Pelo menos 18 manifestantes ficaram feridos no Egito em violentos confrontos com a polícia, na madrugada de hoje, segundo indicou hoje fonte do ministério da Saúde.

Segundo o mesmo responsável, citado pela agência AFP, os confrontos ocorreram em Tanta, junto ao delta do Nilo, onde, de acordo com testemunhas, as forças antimotim usaram gás lacrimogéneo e dispararam contra manifestantes que tinham atirado pedras, durante o funeral do ativista Mohamed al-Guindi.

O chefe da polícia da região, Hatem Othman, indicou que os manifestantes incendiaram uma viatura blindada das forças policiais e lançaram 'cocktails Molotov' contra a câmara e contra a polícia.

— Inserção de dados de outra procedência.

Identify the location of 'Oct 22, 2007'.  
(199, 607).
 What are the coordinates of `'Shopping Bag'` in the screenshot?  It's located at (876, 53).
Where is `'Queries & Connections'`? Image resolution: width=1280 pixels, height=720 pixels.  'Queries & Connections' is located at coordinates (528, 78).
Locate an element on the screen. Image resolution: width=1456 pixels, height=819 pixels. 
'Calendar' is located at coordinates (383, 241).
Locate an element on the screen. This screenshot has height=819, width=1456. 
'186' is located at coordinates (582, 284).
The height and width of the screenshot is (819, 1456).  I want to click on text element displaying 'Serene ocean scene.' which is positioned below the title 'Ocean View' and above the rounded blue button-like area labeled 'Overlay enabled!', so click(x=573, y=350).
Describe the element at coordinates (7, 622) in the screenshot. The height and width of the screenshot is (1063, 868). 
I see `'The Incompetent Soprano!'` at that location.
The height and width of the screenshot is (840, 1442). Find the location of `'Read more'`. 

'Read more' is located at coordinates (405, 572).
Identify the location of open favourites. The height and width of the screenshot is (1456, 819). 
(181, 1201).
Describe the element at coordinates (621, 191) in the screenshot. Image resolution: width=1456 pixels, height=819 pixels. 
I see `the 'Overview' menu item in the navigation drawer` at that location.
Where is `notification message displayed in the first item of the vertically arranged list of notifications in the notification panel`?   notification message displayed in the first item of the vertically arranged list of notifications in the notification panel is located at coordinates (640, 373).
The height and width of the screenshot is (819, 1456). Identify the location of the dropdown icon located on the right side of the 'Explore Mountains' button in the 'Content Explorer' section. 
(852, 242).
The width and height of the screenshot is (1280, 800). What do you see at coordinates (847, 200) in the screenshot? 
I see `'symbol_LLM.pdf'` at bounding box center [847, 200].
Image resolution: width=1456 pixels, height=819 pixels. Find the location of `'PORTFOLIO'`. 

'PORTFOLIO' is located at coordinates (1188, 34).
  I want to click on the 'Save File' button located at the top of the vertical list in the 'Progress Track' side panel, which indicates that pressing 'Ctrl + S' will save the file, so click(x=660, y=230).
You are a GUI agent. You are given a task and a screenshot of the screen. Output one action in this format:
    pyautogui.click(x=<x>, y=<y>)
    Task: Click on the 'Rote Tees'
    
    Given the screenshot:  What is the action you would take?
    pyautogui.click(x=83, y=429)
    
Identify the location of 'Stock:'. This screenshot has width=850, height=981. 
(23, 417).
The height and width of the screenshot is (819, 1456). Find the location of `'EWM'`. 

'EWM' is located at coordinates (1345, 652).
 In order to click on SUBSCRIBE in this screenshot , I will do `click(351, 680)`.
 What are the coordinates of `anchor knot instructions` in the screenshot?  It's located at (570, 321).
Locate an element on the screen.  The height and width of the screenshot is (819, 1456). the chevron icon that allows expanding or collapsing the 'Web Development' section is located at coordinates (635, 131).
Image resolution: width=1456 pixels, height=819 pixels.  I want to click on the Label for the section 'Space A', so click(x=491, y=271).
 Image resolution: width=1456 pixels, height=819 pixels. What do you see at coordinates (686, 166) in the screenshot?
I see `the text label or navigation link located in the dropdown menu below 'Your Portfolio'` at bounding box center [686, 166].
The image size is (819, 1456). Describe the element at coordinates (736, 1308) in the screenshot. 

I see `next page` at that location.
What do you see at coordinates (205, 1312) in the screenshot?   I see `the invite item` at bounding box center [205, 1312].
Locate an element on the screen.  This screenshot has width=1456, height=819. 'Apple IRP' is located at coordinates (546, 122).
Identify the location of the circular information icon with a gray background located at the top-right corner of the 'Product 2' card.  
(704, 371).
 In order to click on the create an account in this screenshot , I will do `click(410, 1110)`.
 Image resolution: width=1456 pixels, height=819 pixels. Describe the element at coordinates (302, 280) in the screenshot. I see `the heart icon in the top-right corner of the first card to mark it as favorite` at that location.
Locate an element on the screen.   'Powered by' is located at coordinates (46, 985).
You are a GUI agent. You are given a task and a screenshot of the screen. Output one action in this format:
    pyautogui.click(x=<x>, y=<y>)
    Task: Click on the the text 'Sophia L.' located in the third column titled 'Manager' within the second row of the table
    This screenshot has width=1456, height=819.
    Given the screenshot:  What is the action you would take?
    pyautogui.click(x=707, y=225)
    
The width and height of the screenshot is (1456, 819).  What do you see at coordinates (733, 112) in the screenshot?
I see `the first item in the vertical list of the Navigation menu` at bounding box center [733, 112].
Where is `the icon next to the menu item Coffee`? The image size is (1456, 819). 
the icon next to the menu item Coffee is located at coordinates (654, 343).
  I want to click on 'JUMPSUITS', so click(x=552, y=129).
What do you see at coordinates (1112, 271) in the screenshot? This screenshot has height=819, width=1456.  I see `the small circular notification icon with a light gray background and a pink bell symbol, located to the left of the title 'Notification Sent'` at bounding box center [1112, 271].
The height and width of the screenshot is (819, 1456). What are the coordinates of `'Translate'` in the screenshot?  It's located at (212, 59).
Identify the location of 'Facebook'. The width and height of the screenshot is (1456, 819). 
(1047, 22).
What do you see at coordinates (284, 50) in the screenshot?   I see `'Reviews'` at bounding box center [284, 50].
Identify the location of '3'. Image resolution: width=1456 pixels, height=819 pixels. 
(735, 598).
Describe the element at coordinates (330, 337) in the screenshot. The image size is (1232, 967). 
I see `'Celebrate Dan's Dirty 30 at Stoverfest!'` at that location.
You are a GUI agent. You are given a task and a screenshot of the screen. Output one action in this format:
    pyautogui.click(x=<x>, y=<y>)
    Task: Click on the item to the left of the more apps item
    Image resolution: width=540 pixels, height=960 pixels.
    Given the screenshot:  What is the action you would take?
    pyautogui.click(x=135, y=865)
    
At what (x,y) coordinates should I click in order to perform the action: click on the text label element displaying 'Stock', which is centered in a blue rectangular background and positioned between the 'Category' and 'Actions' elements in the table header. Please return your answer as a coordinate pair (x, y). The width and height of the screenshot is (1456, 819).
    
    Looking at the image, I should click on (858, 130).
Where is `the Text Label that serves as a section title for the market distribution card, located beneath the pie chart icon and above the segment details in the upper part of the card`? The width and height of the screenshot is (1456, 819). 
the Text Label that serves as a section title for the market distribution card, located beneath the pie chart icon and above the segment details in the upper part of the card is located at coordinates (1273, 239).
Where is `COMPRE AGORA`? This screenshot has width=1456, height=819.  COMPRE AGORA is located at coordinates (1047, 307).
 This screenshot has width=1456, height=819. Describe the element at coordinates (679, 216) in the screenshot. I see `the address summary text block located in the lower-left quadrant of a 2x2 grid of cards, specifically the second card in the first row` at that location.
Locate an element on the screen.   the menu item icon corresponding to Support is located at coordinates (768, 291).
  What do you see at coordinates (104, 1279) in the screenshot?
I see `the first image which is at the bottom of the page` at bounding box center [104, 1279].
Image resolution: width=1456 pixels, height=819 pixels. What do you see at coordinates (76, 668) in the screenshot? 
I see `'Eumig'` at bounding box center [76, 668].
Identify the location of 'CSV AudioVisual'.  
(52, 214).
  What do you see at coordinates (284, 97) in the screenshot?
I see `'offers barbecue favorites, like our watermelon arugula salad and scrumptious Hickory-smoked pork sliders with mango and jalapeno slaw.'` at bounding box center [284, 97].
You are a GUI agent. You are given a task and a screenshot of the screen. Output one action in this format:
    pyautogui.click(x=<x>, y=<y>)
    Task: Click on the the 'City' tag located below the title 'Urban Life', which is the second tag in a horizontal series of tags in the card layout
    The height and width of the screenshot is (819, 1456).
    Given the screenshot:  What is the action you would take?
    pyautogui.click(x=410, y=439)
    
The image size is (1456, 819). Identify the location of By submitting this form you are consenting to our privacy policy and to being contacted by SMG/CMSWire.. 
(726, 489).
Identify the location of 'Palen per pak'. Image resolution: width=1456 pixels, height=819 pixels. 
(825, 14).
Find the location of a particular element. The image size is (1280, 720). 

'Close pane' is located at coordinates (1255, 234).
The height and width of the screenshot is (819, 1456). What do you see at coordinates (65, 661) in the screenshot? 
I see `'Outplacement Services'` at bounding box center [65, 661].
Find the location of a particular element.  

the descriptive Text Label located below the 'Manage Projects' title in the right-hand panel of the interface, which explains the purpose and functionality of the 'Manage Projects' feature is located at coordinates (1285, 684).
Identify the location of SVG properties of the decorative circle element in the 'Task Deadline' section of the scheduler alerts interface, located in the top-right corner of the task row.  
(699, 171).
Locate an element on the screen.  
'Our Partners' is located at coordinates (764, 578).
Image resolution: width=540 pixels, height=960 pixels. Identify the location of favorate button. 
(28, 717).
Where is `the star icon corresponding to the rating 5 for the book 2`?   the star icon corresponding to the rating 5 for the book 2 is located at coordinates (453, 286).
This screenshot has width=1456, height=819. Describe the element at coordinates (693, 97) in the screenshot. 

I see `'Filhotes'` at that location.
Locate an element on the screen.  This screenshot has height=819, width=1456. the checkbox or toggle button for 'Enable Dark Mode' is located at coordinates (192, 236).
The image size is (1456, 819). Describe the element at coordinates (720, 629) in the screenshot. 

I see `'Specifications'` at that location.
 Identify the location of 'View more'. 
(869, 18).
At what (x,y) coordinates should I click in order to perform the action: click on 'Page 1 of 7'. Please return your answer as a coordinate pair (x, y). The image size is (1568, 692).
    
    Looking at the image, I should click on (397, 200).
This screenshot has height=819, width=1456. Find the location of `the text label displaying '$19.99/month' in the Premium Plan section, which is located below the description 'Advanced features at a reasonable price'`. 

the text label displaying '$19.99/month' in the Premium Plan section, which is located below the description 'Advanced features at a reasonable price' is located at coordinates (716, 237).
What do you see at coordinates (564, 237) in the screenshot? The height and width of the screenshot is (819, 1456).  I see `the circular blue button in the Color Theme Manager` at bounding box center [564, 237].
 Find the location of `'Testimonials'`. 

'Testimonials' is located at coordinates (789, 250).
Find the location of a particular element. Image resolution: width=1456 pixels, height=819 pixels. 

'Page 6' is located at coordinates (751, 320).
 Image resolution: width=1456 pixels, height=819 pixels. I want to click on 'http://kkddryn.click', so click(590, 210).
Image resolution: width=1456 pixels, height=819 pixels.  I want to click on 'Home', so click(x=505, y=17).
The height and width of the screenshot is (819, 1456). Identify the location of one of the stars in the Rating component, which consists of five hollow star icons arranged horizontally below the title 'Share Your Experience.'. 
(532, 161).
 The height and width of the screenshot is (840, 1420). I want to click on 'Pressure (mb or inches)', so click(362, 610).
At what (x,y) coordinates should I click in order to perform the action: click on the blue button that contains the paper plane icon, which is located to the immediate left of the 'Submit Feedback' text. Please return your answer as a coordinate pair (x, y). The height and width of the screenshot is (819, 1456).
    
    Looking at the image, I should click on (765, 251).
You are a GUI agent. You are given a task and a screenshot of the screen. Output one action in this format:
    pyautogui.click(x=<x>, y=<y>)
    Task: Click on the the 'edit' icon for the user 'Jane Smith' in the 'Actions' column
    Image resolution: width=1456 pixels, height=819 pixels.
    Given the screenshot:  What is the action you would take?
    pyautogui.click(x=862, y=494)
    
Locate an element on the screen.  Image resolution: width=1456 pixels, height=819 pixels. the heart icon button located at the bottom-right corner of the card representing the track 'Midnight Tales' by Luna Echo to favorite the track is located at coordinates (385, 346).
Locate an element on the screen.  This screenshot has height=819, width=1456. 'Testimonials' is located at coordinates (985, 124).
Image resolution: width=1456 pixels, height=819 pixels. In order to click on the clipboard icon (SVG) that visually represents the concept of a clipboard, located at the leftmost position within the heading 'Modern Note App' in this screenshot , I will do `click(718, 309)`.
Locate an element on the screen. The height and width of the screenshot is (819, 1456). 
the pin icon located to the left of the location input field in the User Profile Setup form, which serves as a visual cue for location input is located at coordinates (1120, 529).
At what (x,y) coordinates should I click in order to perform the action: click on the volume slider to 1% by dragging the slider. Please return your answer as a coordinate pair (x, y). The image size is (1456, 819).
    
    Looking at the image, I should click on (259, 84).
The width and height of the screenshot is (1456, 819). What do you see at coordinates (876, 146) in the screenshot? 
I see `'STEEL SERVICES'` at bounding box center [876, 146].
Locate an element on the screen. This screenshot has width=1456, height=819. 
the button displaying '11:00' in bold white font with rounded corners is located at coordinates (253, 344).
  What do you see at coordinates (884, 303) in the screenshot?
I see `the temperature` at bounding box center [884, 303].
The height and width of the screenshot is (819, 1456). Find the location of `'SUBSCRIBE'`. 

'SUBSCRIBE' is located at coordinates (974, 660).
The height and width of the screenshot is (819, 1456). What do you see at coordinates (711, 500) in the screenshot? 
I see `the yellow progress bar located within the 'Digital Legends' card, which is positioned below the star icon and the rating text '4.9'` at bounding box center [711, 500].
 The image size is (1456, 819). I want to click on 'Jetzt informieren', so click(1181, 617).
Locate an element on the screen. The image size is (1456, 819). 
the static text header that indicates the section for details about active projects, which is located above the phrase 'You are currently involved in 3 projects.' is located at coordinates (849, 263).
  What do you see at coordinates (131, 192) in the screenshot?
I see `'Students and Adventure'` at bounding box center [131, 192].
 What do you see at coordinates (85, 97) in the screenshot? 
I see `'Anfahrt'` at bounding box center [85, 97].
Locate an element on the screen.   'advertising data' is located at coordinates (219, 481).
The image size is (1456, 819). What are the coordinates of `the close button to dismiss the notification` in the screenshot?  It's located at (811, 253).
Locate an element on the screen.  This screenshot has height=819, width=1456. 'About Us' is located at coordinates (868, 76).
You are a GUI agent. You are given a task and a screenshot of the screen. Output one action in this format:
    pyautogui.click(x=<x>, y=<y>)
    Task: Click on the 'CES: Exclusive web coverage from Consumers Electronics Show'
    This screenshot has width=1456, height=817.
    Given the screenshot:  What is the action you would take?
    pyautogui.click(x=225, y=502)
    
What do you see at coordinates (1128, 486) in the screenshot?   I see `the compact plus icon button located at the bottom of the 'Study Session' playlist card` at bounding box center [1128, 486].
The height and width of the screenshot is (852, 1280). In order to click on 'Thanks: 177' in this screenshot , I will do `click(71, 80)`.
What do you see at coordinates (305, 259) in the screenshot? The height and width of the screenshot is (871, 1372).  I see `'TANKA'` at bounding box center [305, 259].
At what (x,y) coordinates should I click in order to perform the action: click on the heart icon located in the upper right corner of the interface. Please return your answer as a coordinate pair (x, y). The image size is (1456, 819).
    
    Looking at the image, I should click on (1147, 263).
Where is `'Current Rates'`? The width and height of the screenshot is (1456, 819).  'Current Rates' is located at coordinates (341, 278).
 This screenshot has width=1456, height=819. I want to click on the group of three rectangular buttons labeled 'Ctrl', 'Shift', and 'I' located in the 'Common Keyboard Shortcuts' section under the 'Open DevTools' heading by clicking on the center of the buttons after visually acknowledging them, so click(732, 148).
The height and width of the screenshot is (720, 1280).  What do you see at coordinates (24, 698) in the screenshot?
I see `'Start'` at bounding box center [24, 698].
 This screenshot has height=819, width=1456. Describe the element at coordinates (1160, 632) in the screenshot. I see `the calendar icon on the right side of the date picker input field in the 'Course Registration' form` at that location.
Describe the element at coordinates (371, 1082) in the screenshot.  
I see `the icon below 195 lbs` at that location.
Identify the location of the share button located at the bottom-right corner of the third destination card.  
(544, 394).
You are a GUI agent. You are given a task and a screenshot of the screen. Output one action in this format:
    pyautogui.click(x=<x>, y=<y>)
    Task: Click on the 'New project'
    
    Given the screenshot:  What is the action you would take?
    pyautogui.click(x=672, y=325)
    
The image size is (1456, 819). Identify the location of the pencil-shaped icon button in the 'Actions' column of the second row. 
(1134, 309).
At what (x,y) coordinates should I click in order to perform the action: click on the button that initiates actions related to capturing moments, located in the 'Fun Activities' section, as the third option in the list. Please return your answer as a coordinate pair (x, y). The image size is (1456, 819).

"Nós prendemos os jovens que incendiaram a viatura blindada. São oito ou nove", acrescentou, em declarações à cadeia televisiva ONTV.

Mohamed al-Guindi, 28 anos, desapareceu na Praça Tahrir, no Cairo, onde participou de uma manifestação por ocasião do segundo aniversário da revolta anti-Mubarak, a qual ganharia a forma de um protesto contra o atual chefe de Estado, o islamita Mohamed Morsi.

Segundo os seus advogados, o ativista foi alvo de tortura num acampamento da polícia, antes de ser levado para o hospital, onde, segundo o ministério da Saúde, foi admitido já inconsciente e com uma hemorragia interna, tendo entrado em coma e sucumbido na segunda-feira.